The risk of ischemic stroke increased by 3% for each additional year a patient had diabetes.…
Compared with nondiabetics in the longitudinal study, those who had the disease for at least 10 years had a threefold higher stroke risk (HR 3.2, 95% CI 2.4 to 4.5).
Mitchell Elkind, MD, of Columbia University in New York City, and colleagues reported that, although stroke rates have been dropping among diabetics, more people are developing the disease — and at younger ages — because of the obesity epidemic. That means that the stroke burden is growing heavier, particularly as the population ages and people live longer.
“It is thus important to better understand the dynamics between diabetes, time, and stroke, and to emphasize the importance of interventions to prevent early diabetes,” the authors wrote. “Minimizing the number of years a patient has diabetes would help combat the increase in stroke risk with each year of the disease.”
Elkind and colleagues examined data from 3,298 individuals participating in the Northern Manhattan Study who had never been diagnosed with a stroke. The average age was 69. Half of the participants were Hispanic, 21% were white, and 24% were black.
About one-fifth (22%) had diabetes at baseline and another 10% reported new-onset diabetes during an average follow-up of nine years. There were 244 ischemic strokes recorded during the study.
After adjustment for demographics and cardiovascular risk factors, ischemic stroke was predicted by the presence of baseline diabetes (HR 2.5, 95% CI 1.9 to 3.3) and diabetes as a time-dependent variable (HR 2.4, 95% CI 1.8 to 3.2), which takes into account the development of diabetes during follow-up.
The researchers had hypothesized that incorporating incident diabetes would change the magnitude of the association, but it did not, possibly because these older individuals already had a high cardiovascular risk burden at baseline that did not change much with the development of diabetes.
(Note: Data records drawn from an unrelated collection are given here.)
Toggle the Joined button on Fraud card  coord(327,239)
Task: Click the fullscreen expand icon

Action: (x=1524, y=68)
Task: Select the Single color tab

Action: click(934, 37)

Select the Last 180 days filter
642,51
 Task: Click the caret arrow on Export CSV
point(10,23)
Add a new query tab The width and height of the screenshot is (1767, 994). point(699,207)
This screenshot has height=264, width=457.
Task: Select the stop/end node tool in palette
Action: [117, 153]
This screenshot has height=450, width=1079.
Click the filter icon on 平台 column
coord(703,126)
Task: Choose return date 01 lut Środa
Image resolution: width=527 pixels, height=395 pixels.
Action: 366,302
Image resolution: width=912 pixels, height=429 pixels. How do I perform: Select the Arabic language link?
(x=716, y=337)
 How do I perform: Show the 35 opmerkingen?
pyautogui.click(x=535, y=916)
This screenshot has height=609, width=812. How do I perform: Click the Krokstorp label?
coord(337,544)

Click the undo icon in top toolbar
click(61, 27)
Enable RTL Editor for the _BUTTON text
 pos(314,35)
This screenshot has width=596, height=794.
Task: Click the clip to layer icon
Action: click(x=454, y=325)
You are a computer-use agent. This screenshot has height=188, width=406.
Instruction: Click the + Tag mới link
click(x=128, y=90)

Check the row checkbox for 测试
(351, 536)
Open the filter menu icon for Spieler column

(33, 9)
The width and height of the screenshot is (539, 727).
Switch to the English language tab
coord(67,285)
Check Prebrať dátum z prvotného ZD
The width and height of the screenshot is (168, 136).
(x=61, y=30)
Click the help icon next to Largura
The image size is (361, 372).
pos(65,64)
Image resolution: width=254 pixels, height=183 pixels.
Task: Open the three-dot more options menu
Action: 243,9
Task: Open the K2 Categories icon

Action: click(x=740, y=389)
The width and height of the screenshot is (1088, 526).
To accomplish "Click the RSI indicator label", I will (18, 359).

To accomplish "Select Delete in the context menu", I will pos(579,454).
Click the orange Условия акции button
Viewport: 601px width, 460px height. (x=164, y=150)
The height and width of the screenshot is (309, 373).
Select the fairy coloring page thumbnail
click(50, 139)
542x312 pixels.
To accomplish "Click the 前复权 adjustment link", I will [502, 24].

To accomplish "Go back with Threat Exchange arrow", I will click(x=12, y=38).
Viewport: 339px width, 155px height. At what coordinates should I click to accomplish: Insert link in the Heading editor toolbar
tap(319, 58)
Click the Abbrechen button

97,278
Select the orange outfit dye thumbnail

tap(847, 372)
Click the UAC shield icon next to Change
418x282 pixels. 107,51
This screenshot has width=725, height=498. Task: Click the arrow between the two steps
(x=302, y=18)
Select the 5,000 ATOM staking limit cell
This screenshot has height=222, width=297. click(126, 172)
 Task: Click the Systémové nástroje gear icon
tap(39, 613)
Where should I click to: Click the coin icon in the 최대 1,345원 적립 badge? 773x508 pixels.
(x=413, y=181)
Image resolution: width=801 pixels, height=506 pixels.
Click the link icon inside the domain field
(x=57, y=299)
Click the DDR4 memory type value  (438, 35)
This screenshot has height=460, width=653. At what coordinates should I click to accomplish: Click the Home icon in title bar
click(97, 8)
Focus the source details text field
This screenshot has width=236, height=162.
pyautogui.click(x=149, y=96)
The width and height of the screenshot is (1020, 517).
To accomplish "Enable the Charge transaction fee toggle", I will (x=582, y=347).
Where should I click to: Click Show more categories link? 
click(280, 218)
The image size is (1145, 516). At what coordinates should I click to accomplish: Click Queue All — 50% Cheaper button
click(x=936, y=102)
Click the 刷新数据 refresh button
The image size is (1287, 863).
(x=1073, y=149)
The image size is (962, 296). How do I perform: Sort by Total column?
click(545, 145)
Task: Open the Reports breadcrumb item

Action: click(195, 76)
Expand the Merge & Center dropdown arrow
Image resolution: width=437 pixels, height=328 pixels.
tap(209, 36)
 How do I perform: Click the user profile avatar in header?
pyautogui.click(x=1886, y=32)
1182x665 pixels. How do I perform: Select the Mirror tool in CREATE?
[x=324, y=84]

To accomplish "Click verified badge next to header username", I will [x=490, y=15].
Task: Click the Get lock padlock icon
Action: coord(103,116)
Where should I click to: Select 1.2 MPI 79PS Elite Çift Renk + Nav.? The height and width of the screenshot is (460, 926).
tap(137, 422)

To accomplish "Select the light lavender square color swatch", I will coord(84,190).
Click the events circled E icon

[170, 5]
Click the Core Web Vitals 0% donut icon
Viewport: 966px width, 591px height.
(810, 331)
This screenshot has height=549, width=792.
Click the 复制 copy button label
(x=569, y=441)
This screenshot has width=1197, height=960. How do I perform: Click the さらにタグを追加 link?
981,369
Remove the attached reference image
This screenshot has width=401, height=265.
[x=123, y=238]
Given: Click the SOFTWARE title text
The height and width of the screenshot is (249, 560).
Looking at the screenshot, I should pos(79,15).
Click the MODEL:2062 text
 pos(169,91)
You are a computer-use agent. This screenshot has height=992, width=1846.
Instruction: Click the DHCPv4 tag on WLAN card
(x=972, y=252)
Other possible reasons incident diabetes did not improve risk prediction included greater compliance with therapy among those newly diagnosed, a shorter duration of diabetes among the incident cases, which might not be long enough to translate into a higher stroke risk, and the potential for missing cases during follow-up because of the use of self-report.
Compared with nondiabetics, the risk of ischemic stroke was similar for those who had diabetes for up to five years (HR 1.7) and those who had the disease for five to 10 years (HR 1.8). The risk was greater for those who had diabetes for a decade or more (HR 3.2).
The growing stroke risk that accompanies a longer duration of diabetes could be mediated through several mechanisms, according to the researchers:
- Greater carotid plaque thickness
- Accelerated microvascular and macrovascular complications from long-term hypertension
- Greater risk of microalbuminuria, which has been shown to be a risk factor for stroke in patients with diabetes
- Endothelial dysfunction
- Abnormalities in fibrinogen and clotting mechanisms
The finding “warrants steps to institute long-standing and sustainable lifestyle changes for primary prevention and appropriate long-term management after diagnosis,” the authors wrote.
They acknowledged some limitations of the study, including the lack of information on fasting blood glucose and glycated hemoglobin during follow-up and possible confounding of the association between diabetes duration and stroke risk by age.
- Having diabetes for 10 years or more tripled the risk of an ischemic stroke in this racially and ethnically diverse population.
- Diabetes at baseline and duration of diabetes both significantly increased the risk of an ischemic stroke, according to a longitudinal study.
Banerjee C, et al “Duration of diabetes and risk of ischemic stroke: The Northern Manhattan Study” Stroke 2012; DOI: 10.1161/STROKEAHA.111.641381.